Adequate feed a key issue on dairy farms
PROVIDING adequate feed and nuitrition for cattle is a primary concern for dairy farmers at this time of year. However, after a difficult winter weather-wise, grazing conditions are far from ideal and careful management is required.
The main concerns for dairy farmers are;
• To ensure energy and protein intakes are sufficient to allow the full milk potential to be realised.
• To avoid excessive weight loss in animals between calving and the breeding season.
• To manage the first rotation so that it does not end before the early April for drier soils and mid April on heavier soils.
• To try to maximise the amount of grazed grass in the animals' diet. This will reduce costs, improve milk protein and prevent large weight losses.
GRASS IS VITAL
The amount of grazed grass in the diet of cows at the moment is largely determined by soil type. Heavier soils are more difficult to graze, with some poaching of paddocks last autumn and reduced growth rates due to low temperatures. The amount of concentrates fed will be determined by how much grass farmers can get into cows. Where cows are out full time on good free-draining soils, with adequate grass supply, they will consume at this stage up to 13kg of forage dry matter. Research has shown that an economic response can be achieved in this situation by feeding up to 3.5 to 4kg of ration per day.

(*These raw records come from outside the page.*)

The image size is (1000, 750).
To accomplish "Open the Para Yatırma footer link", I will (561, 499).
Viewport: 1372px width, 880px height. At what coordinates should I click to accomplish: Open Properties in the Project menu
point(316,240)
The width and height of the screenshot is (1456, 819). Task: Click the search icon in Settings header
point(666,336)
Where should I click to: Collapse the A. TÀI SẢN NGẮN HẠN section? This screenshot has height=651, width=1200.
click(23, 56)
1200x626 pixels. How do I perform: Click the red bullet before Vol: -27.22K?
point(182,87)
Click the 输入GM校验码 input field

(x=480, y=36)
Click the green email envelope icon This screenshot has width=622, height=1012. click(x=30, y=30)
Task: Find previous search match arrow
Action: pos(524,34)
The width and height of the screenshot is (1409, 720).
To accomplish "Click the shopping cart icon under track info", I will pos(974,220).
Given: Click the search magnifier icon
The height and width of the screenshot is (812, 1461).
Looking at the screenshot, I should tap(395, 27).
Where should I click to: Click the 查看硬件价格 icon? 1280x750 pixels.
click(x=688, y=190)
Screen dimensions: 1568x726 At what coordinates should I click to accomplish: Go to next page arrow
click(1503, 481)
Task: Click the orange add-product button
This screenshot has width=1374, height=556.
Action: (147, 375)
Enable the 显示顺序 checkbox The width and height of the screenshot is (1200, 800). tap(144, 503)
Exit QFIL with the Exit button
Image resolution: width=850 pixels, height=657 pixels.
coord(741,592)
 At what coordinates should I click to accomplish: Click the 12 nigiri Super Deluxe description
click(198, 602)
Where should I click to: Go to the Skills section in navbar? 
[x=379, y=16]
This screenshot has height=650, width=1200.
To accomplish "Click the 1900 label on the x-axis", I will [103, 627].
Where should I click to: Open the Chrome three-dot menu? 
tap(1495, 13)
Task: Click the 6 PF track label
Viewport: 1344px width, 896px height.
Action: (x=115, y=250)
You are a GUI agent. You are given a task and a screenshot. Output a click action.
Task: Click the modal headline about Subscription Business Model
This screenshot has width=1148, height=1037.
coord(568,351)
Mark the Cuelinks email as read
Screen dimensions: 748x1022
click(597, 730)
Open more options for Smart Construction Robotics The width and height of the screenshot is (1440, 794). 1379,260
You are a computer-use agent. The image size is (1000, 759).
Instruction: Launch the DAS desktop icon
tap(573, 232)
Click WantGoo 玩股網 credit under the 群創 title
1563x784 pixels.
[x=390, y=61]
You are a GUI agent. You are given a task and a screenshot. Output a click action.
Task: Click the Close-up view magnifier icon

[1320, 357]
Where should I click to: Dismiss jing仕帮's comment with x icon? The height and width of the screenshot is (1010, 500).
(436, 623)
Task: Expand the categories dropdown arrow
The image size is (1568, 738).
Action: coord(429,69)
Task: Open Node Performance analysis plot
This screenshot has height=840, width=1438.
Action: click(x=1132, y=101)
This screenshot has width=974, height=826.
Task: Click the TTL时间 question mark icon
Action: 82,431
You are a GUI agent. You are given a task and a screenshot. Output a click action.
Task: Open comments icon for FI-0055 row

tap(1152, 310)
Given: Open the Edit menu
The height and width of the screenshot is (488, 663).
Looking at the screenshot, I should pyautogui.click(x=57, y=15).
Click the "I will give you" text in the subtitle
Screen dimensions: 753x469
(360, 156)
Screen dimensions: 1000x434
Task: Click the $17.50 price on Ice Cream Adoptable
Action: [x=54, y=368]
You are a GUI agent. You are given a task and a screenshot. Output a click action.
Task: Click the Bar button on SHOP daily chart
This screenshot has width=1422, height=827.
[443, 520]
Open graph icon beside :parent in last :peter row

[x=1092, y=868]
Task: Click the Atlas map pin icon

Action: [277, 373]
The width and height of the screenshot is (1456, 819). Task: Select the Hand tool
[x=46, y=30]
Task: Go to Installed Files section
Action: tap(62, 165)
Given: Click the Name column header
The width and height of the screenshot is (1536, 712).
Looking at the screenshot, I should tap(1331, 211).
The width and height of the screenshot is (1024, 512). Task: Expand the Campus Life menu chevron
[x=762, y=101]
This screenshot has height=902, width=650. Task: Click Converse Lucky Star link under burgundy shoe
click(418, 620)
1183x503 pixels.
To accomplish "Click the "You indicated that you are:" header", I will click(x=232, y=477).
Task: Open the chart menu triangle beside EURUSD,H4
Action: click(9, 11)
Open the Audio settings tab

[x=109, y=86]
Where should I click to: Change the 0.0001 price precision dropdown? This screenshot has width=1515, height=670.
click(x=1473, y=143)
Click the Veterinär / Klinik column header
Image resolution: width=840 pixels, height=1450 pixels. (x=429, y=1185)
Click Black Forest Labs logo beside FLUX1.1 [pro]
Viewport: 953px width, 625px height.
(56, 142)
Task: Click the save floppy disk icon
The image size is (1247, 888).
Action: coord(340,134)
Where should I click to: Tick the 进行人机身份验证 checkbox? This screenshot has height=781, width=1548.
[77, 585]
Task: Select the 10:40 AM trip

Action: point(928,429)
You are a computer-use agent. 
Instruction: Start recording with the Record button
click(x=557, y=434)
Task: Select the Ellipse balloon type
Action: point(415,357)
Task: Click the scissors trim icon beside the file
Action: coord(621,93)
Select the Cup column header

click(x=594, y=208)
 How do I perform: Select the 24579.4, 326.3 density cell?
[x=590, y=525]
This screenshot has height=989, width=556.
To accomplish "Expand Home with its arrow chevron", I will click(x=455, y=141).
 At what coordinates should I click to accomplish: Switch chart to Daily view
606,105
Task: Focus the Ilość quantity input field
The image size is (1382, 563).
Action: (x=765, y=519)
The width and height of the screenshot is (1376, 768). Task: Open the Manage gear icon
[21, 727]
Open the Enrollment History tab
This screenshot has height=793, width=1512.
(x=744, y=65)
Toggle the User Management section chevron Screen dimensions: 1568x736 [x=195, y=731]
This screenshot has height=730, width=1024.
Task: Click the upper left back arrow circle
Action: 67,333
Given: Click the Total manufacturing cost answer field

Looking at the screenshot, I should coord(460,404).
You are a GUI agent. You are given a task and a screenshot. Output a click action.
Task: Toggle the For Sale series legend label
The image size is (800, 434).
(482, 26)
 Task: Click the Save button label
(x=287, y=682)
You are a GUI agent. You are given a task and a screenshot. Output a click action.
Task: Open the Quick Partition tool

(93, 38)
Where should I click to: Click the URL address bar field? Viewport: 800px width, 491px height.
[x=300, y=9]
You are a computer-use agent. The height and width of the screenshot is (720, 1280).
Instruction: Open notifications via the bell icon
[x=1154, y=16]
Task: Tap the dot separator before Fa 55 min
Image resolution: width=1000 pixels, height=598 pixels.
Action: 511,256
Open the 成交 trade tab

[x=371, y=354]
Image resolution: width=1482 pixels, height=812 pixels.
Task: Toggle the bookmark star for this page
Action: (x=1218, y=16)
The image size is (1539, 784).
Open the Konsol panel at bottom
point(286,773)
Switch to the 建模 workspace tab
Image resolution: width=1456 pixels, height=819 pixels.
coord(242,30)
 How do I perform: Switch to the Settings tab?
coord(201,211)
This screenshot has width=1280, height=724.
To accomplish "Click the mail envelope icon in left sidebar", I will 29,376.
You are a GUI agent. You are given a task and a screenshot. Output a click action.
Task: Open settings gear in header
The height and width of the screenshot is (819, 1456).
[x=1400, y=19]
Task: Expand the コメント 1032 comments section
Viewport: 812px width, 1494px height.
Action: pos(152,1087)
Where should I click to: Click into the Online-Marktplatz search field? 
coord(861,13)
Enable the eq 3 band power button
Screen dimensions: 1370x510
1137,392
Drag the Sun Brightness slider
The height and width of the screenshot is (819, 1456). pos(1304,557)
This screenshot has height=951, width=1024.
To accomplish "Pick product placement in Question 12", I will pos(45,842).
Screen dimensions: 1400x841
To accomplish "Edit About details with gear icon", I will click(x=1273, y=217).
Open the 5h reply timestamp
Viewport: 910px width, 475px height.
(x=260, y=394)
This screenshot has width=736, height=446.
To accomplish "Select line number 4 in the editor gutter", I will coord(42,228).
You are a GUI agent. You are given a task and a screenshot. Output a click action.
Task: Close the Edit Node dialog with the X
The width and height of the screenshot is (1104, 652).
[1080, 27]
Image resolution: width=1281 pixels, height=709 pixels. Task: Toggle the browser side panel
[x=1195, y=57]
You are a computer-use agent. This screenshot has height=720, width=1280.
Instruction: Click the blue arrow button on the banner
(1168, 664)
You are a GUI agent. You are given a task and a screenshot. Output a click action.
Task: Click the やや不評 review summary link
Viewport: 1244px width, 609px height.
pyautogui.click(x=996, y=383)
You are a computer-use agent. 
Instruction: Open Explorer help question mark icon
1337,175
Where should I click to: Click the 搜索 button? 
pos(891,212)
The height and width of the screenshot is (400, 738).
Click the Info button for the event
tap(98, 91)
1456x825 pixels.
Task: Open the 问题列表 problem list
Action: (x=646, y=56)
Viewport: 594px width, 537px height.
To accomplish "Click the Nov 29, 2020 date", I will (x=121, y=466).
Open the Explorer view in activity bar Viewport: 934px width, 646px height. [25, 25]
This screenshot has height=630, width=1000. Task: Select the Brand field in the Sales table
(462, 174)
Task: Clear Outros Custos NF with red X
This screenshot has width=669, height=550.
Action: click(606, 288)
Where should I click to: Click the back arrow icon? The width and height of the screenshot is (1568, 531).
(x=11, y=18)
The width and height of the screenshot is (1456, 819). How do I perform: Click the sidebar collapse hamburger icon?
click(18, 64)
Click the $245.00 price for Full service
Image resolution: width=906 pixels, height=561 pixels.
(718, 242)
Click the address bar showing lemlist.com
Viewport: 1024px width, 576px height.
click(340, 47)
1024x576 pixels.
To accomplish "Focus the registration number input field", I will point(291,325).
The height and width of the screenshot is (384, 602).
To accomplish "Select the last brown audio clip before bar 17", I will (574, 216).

This benefit transfers into the remainder of the lactation and is reflected in higher yields.
OUT BY DAY ONLY
On heavier soils or where grass is scarce, cows are generally out by day and indoors on silage by night. In this situation 3 - 4kg of concentrate is recommended. The meal input may have to be increased where silage quality is very poor and grazing conditions are still very difficult. Some farmers report that cows are eating very little silage at night, which would indicate very good intakes of grasses.
Where grass is very limited or soil conditions very poor, with cows grazing for only short periods daily, grass intakes may be as low as 4kg of dry matter per day. In these situations meal inputs would need to be 5 - 5.5kg. per day with silage.
HIGH PROTEIN IN THE RATION
The protein requirements of the ration will vary depending on the amount of grass in the diet. Cows still on a full silage diet, will need 18% -20% protein in the ration. Where cows are on grass by day and silage by night 16% - 18% crude protein is sufficient. Cows full time on grass will have adequate protein on a 12% - 14% crude protein ration. Ration should also contain magnesium to prevent grass tetany.
On difficult soils, restricted access to pasture can help to achieve higher intakes of grass dry matter without damaging soils. There is ample research evidence and anecdotal evidence from farmers which suggests that cows allowed access to pastures twice per day for three or four hours after milking can achieve dry matter intakes similar to cows on full time grazing.
While feeding of silage with this system did increase dry matter intake, it did not result in improved milk yield and led to lower milk protein by reducing grass dry matter intake.